Sometimes Mail Archiver users need to send me larger files like screencaptures. Email has limitations on the file size of the attachments that can be sent. Of course, it's possible to use FTP or WeTransfer. Mail Drop promises to send large files from within Mail or iCloud. As usual anything Apple is more complex than it looks like.

What is MailDrop?

MailDrop allows you to send large files as attachments from:

  • Any account in Mail on macOS, iOS, iPadOS.
  • From iCloud.com . It's even possible to use Windows.

Limitations of MailDrop:

  • The attachments need to be smaller than 5 GB.
  • It's necessary to compress the attachments.
  • The maximum size of MailDrop storage is 1 TB.
  • The storage of the attachments doesn't count against iCloud.

Sending emails with MailDrop from Mail

Every account in Mail has the option "Send large attachments with Mail Drop":

As first test I tried to send an email from an account where I had the option not activated.
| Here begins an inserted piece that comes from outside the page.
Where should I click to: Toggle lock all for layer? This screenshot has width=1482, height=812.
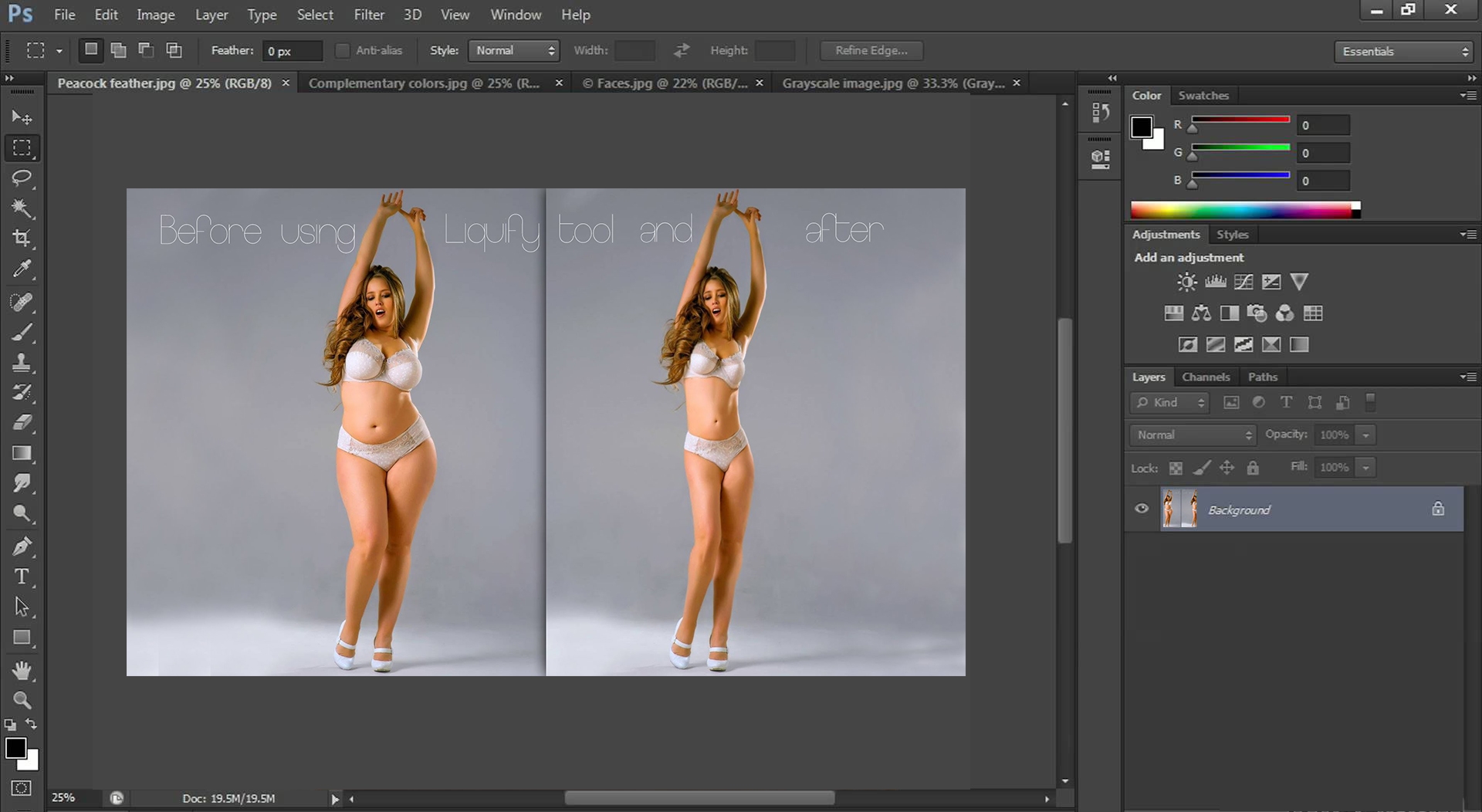coord(1253,468)
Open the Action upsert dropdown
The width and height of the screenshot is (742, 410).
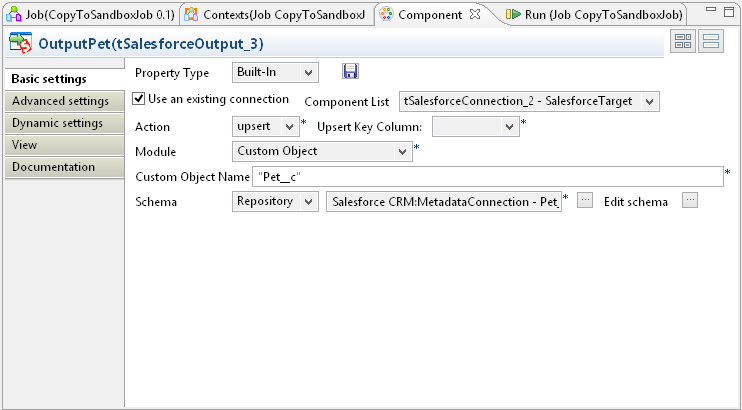[x=265, y=127]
I got a message dialog if I wanted to send the file with Mail Drop:

For testing purposes I wanted to see what happens when I don't use Mail Drop. A while later I got an error message that the email couldn't be send. I also saw the maximum email size in the draft. 157 MB is a very odd number for Outlook:

My 465 MB from Mail Archiver became 163 MB. I should have zipped the app first.
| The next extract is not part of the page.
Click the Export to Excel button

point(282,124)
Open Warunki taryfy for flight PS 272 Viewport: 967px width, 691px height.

I did a couple of test emails with Mail Drop activated. At some point I got this lovely error message:

The error message was gone a couple of minutes later.

Using Mail Drop on iCloud

While Mail gave me the wonderful error message above I did some testing with iCloud. iCloud asked me if I wanted to use Mail Drop:

Showing buttons as buttons and arranging information is absolutely terrible on iCloud. Both "buttons" should be next to each other and not at the opposite sides of the dialog.
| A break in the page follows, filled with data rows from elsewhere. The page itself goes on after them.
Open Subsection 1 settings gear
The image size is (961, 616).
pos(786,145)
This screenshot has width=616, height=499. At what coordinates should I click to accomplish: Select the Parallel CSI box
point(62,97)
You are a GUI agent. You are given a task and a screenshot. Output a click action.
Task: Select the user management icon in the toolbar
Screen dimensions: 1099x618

It took quite a while for the app to upload. There was a progress but it wasn't very visible:

After the file as uploaded iCloud needed to do some meditation before the Send button became active:

And finally I was able to send the email.

Receiving an email with a MailDrop attachment

All attachments sent with Mail Drop are only available for 30 days. However, in Mail there is no indication at all that an attachment came from Mail Drop:

iCloud shows some information:

Where does the information come from? I checked the raw data of the email. The information is only in the text part and not in the html one:

Verdict

I had seen the "send with Mail Drop" before. But somehow I always thought that Mail Drop could only be used for iCloud accounts. So I was surprised to see that Mail Drop works with every account. 

Error messages must give the user at least some hint what is going wrong. "I don't wanna" is the worst possible error message at all. I know that doing error messages is hard.

As user I also expect to get appropriate information. In my very first Mail Drop test I thought that the large email was sent without Mail Drop because there was no extra information. Why does iCloud show the test "attachment available until" and Mail does not? Really odd.

Using Mail Drop - when it works - is simple. But without the information about the availability date of the attachments I will continue to prefer FTP or WeTransfer. I might do a feature request about adding the missing information to the html part of the email.